Task to carry out: Convert the lines below, starting at the line containing "Task: Toggle the Pozáruční oprava checkbox" and ending at the line containing "Action: [99, 65]", into a Markdown table with the columns Row and Line, one line per row, leaving out any blank lines.

* start *

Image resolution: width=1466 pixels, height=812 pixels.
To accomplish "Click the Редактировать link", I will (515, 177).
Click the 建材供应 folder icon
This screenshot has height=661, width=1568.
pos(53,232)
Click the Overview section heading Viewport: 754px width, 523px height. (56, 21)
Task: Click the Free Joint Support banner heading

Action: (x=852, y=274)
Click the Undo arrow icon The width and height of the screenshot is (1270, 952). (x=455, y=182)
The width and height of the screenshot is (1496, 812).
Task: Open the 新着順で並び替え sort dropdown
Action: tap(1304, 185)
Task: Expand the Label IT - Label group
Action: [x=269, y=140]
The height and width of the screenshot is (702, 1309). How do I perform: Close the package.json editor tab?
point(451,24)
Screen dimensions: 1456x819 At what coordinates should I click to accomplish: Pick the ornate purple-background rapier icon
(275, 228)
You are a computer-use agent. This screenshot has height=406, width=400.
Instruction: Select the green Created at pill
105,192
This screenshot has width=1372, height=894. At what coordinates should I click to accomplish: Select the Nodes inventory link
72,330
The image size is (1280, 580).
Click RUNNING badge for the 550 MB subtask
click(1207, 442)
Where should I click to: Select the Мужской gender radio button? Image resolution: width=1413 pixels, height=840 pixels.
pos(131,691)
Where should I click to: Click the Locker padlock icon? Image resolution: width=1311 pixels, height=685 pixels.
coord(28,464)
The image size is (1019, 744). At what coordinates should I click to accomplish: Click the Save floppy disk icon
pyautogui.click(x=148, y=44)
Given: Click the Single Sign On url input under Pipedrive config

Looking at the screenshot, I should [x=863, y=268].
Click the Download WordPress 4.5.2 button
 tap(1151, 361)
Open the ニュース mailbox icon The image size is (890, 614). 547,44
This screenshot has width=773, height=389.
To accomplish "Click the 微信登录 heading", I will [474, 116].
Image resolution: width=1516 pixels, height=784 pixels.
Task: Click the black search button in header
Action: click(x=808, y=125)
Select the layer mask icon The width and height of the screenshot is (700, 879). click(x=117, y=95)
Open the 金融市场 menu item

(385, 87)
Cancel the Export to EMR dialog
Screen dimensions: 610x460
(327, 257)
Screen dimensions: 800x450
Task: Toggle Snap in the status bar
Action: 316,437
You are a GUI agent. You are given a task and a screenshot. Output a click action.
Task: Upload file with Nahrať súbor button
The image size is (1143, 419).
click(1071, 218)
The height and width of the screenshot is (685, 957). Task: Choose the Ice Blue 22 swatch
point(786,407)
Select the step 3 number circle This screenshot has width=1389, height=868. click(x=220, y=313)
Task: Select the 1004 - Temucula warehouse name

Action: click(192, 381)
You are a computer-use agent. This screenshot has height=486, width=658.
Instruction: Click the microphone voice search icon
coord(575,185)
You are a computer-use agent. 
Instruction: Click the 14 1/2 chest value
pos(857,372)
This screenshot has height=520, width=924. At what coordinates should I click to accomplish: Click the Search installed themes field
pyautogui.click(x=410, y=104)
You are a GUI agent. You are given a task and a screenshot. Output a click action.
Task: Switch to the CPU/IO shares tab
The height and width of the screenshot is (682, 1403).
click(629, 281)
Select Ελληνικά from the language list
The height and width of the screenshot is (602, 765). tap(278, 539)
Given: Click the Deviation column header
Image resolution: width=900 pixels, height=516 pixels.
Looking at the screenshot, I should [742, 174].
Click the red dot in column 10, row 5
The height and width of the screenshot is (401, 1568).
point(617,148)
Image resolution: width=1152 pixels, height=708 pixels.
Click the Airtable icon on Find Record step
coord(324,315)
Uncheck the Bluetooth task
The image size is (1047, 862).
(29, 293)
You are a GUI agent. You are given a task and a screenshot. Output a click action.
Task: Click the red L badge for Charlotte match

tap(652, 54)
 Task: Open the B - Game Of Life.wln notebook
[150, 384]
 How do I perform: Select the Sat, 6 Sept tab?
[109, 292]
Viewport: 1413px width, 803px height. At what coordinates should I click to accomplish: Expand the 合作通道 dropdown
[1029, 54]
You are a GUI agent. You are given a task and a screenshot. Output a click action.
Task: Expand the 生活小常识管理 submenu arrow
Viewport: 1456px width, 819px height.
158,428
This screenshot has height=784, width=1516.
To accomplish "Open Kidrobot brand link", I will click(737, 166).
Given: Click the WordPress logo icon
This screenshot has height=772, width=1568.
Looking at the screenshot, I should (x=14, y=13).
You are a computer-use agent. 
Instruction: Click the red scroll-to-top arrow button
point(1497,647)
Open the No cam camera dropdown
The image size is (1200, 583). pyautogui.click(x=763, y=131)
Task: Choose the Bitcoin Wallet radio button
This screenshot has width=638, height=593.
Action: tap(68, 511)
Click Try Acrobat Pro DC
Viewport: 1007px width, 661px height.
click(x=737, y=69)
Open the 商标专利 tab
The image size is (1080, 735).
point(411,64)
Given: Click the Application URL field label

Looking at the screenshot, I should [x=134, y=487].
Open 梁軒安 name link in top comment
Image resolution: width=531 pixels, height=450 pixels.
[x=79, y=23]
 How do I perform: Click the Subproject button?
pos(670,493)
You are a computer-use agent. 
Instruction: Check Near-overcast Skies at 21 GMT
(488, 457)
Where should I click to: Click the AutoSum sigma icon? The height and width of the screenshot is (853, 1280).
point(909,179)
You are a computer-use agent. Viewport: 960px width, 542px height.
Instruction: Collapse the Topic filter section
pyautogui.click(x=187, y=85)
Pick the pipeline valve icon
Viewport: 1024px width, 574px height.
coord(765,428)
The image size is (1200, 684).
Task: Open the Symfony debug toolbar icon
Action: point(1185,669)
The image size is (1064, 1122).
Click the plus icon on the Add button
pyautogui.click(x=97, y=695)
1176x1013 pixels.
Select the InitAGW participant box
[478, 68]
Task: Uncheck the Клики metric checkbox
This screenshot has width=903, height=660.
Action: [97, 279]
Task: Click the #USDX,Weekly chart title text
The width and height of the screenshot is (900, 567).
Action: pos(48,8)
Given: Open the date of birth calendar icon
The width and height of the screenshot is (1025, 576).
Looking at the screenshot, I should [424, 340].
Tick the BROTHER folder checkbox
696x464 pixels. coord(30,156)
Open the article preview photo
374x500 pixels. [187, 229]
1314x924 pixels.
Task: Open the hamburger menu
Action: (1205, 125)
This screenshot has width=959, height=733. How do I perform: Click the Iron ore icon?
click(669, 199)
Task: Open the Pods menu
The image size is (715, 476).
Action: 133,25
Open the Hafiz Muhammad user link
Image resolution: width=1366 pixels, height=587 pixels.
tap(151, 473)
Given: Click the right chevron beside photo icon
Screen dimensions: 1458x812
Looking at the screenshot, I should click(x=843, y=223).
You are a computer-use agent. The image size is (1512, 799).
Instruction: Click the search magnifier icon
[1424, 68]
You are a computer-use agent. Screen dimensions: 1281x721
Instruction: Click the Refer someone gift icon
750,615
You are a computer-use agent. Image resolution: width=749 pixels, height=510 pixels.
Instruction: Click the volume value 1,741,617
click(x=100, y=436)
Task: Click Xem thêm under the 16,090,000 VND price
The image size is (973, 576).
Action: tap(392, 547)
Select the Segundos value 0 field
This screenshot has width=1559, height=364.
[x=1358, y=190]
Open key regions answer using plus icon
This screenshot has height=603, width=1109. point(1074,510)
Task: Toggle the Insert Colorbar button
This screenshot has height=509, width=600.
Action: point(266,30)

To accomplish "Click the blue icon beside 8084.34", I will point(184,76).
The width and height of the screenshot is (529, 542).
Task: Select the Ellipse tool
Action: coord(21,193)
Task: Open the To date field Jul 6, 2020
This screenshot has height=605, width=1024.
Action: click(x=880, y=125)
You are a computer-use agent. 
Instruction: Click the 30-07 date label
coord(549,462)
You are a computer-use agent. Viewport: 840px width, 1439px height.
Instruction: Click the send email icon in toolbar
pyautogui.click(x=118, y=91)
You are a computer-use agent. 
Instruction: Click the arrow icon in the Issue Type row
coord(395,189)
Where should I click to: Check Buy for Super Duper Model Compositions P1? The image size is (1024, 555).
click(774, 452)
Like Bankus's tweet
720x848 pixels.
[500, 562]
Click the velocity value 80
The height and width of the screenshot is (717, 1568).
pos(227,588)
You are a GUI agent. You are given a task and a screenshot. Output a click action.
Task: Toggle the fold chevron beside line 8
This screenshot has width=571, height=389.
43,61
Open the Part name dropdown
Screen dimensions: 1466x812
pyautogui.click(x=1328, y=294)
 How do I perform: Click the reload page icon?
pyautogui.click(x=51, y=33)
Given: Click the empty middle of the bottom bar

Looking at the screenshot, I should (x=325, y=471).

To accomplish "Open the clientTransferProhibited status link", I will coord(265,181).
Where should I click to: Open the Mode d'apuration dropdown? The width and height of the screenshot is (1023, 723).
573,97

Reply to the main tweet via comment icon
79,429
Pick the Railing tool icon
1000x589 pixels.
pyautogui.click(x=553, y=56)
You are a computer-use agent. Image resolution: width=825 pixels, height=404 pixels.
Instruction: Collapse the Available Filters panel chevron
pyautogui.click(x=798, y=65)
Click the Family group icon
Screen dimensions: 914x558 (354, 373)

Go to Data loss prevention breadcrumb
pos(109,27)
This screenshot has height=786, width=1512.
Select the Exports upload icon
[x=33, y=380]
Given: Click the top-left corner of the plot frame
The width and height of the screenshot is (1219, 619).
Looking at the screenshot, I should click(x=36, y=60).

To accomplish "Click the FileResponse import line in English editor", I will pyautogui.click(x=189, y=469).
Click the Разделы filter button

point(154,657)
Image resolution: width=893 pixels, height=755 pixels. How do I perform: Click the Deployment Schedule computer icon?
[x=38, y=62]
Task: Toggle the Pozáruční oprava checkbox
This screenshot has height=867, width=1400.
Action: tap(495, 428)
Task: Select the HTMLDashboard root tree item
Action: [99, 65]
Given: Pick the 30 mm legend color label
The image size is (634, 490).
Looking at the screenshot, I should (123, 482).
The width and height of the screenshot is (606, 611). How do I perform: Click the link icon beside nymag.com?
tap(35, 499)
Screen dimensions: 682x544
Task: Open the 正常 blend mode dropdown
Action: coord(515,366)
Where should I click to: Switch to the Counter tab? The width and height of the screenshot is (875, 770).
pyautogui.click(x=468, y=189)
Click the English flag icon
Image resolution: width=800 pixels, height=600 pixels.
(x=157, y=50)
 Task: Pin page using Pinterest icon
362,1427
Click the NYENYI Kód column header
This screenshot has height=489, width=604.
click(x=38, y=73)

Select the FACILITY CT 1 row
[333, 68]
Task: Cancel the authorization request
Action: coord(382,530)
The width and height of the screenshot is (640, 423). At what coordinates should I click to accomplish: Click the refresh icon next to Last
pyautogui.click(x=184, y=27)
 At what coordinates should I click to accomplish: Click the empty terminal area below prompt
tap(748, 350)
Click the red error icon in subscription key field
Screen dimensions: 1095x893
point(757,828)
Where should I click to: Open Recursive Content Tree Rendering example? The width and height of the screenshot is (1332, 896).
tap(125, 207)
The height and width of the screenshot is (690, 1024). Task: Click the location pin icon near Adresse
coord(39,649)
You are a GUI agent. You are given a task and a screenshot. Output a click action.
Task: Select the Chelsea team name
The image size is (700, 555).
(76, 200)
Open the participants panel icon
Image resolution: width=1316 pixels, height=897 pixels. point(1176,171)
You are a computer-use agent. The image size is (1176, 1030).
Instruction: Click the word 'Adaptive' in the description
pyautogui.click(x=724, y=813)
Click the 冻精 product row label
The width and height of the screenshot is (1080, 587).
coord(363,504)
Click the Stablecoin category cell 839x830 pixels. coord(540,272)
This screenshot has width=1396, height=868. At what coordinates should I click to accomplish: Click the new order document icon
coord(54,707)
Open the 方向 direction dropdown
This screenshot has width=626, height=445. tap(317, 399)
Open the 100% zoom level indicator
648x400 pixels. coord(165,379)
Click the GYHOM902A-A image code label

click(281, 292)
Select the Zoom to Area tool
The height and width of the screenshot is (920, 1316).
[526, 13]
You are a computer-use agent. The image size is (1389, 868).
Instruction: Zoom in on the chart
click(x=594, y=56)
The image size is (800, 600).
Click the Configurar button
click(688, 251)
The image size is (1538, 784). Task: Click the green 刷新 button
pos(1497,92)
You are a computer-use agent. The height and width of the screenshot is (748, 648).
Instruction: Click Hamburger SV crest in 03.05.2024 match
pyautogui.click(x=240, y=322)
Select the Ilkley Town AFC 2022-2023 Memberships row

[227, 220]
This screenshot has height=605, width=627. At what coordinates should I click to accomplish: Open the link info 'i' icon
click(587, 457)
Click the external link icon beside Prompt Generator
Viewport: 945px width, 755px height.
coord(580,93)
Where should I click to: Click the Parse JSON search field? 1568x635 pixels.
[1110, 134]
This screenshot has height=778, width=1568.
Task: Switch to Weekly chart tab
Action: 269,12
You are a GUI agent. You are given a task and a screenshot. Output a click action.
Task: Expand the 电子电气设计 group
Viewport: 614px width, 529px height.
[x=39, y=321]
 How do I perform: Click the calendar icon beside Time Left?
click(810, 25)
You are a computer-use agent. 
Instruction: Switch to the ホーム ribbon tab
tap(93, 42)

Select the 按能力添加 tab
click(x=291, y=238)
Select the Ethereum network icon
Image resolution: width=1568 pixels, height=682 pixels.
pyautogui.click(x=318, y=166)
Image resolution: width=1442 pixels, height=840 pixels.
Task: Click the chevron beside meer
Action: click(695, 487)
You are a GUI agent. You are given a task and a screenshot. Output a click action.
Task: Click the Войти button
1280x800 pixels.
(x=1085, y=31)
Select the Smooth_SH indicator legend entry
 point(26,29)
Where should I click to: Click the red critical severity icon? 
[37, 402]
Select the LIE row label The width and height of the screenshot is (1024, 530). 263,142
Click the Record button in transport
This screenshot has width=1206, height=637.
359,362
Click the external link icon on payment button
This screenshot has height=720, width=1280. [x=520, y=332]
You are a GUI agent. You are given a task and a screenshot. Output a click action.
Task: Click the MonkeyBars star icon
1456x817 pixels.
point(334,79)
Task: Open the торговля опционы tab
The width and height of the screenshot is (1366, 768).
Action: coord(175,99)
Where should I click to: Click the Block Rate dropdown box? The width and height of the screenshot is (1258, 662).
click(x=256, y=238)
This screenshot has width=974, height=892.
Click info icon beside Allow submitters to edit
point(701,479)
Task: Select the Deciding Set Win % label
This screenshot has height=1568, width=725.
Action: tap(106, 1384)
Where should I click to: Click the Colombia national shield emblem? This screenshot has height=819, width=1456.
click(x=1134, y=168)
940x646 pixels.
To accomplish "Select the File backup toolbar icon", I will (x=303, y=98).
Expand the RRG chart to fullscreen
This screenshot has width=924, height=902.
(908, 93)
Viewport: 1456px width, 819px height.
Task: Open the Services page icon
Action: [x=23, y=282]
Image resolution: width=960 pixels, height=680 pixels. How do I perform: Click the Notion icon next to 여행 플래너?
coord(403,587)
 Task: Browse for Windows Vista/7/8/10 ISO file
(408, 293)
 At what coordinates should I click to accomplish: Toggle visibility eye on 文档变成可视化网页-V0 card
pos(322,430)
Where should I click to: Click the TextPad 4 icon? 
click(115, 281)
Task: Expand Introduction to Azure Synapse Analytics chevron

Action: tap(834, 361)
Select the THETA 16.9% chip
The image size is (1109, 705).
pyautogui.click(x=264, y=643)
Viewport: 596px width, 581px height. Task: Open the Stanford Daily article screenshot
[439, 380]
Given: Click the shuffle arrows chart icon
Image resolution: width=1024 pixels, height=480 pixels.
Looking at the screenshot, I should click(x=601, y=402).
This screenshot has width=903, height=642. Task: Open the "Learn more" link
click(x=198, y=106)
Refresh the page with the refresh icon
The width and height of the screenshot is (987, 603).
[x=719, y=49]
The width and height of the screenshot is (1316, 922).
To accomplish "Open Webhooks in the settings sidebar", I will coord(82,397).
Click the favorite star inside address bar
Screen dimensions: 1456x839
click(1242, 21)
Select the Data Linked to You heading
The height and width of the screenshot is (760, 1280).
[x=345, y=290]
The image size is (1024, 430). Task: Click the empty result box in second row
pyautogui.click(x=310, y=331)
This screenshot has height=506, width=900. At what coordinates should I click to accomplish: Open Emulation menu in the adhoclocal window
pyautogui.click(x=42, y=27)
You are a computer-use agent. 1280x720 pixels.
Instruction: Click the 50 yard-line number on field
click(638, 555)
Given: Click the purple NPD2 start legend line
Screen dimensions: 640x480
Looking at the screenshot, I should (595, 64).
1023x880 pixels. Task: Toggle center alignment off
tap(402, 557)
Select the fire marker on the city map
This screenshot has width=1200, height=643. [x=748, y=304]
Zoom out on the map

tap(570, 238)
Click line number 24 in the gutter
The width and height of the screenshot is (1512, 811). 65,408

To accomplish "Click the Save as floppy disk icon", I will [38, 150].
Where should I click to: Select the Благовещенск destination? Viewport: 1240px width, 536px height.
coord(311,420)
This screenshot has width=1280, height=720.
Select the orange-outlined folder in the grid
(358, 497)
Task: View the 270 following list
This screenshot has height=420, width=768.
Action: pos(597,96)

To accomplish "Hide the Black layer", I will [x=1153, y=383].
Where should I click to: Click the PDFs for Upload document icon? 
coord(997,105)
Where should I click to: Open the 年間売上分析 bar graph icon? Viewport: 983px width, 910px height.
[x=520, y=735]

* end *

Task response:
| Row | Line |
|---|---|
| 1 | Task: Toggle the Pozáruční oprava checkbox |
| 2 | This screenshot has height=867, width=1400. |
| 3 | Action: tap(495, 428) |
| 4 | Task: Select the HTMLDashboard root tree item |
| 5 | Action: [99, 65] |